Personal vs Profesional

Actualizado: 30 de dic de 2019

Todo el mundo habla de la separación entre lo personal y lo profesional, al igual que en películas como El Padrino se encuentran frases míticas como la de Michael Corleone en la que dice:


No es nada personal…, son sólo negocios”.

En mi opinión no existe tal diferencia, ya que los valores y principios que tiene una persona, se aplican de igual manera en cualquier nivel o plano de su vida.


Evidentemente, existe separación entre la vida laboral y la vida personal, aunque muchas veces estos planos pueden juntarse. En mi caso, en alguna de las empresas por las que he pasado, considero que tengo grandes amigos, o incluso durante esa etapa de mi vida, he considerado familia a alguno de estos compañeros.


Pero esto no viene al caso, esto son circunstancias que a veces se pueden dar y otras no.


El hecho del que quiero hablar, es que cuando una persona tiene valores, por ejemplo, el no querer pisar a nadie para ser mejor, da igual que estemos hablando en un plano laboral o personal, una persona que entre sus objetivos tenga querer ser el/la mejor, simplemente no pisará a nadie porque entre sus principios se encuentra el no querer pisar a nadie.

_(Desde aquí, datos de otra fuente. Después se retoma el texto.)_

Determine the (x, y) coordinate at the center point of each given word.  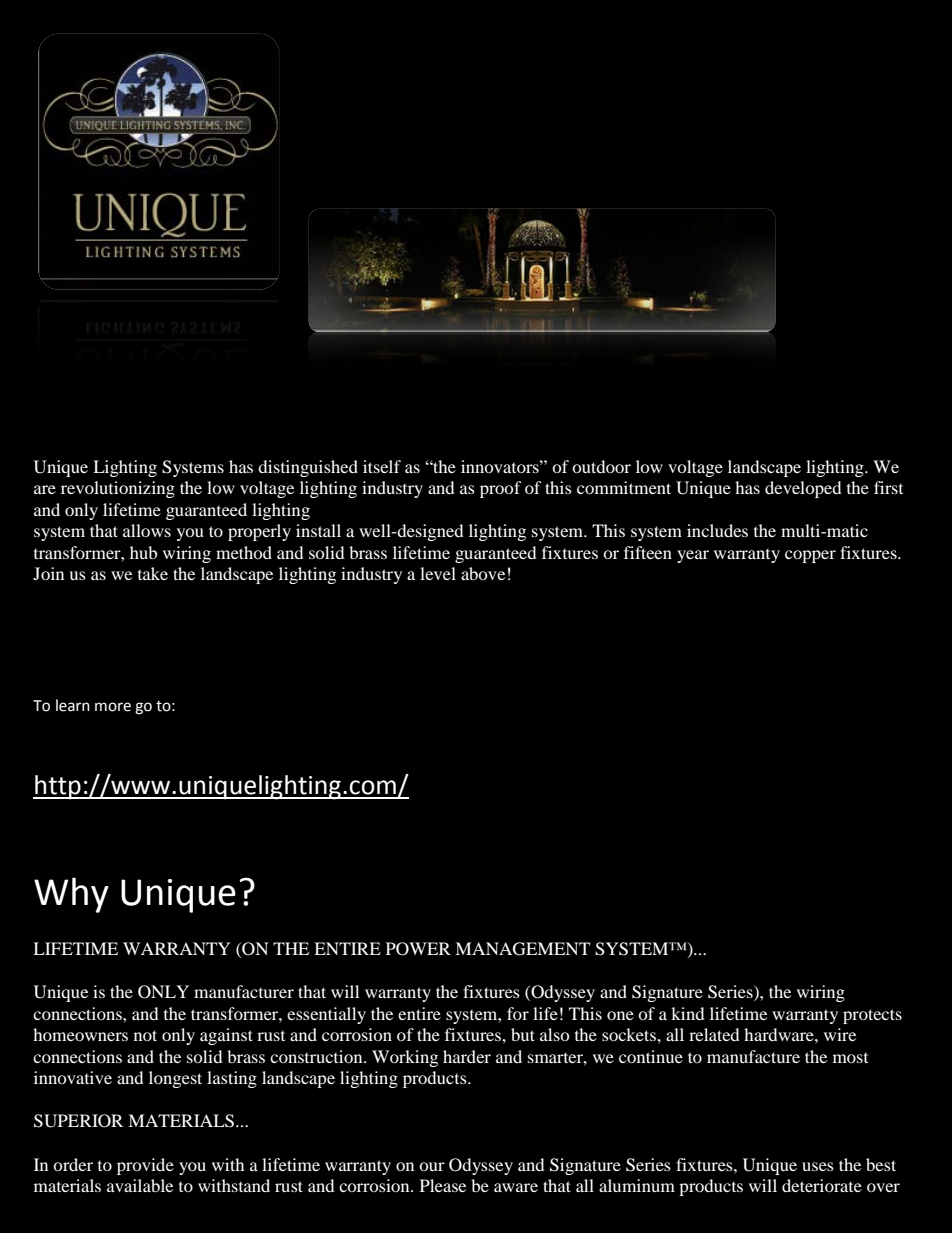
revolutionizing (118, 489)
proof (501, 489)
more (113, 707)
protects (872, 1016)
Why (71, 895)
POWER (418, 949)
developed (803, 489)
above (483, 573)
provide (145, 1166)
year (693, 556)
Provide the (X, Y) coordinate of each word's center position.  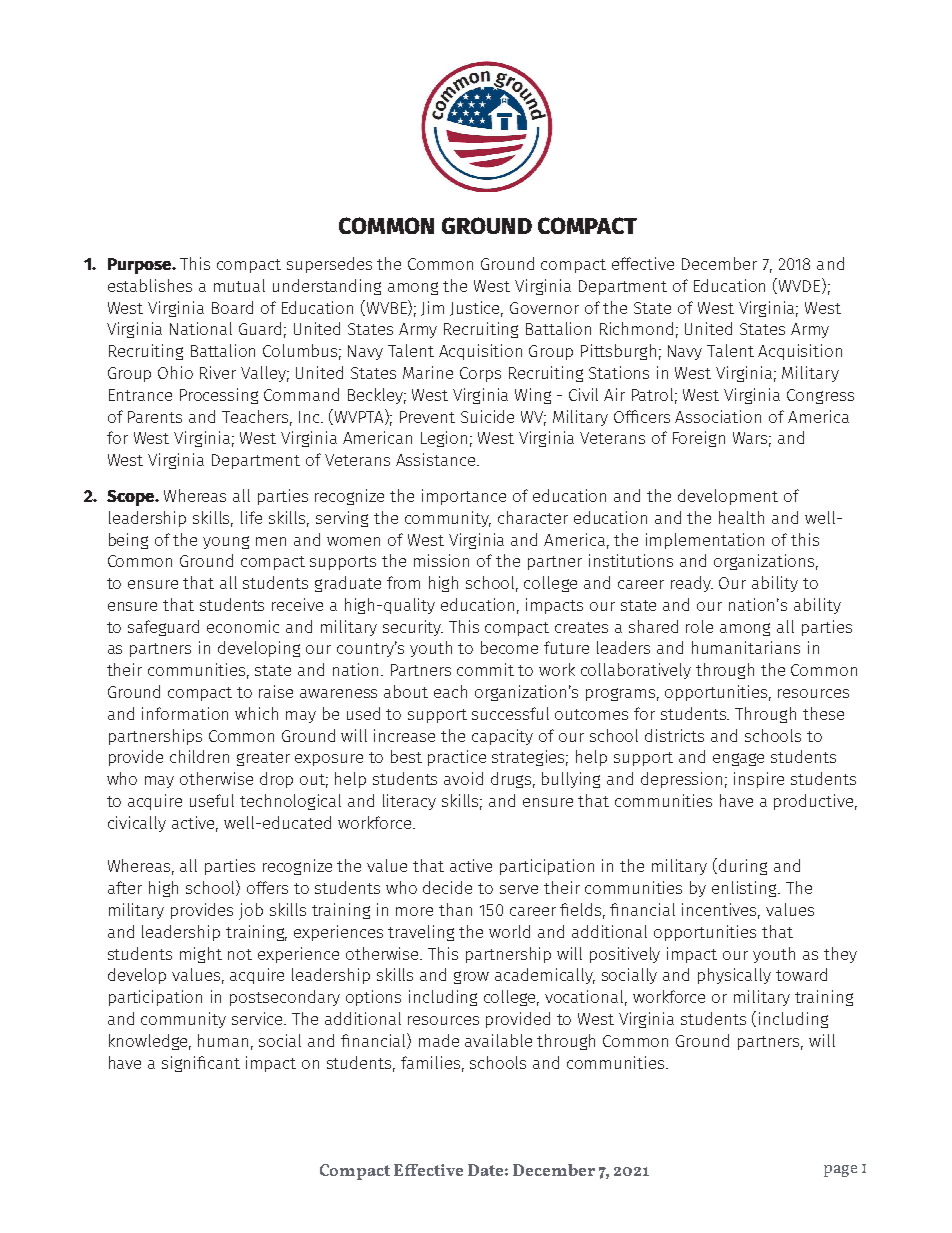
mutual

Todos hemos oído o vivido casos en el mundo laboral, en el que te encuentras a personas, que hacen lo que sea necesario para ascender, o para ganarse ese reconocimiento o solamente por destacar, sin mirar o considerar a nada o nadie más. Desde mi punto de vista, considero que esa persona lo que carece es de valores o de ciertos valores y que en el plano laboral lo exterioriza o lo muestra así, pero apuesto o apostaría a que esa persona en otro contexto que no sea el laboral, también lo muestra de alguna manera u otra.

Una persona puede ser muy ambiciosa o muy competitiva, creo que no son características o rasgos de la personalidad malos, los veo muy positivos, siempre y cuando se sostengan de valores y de principios.


En todos, repito, en todos los trabajos, sea cual sea el cargo, la función o la responsabilidad vamos a tener relaciones humanas con otras personas, independientemente que se tenga un trabajo más o menos especializado. En todas estas relaciones es necesario aplicar los principios y para mí no sirve el “vale todo”.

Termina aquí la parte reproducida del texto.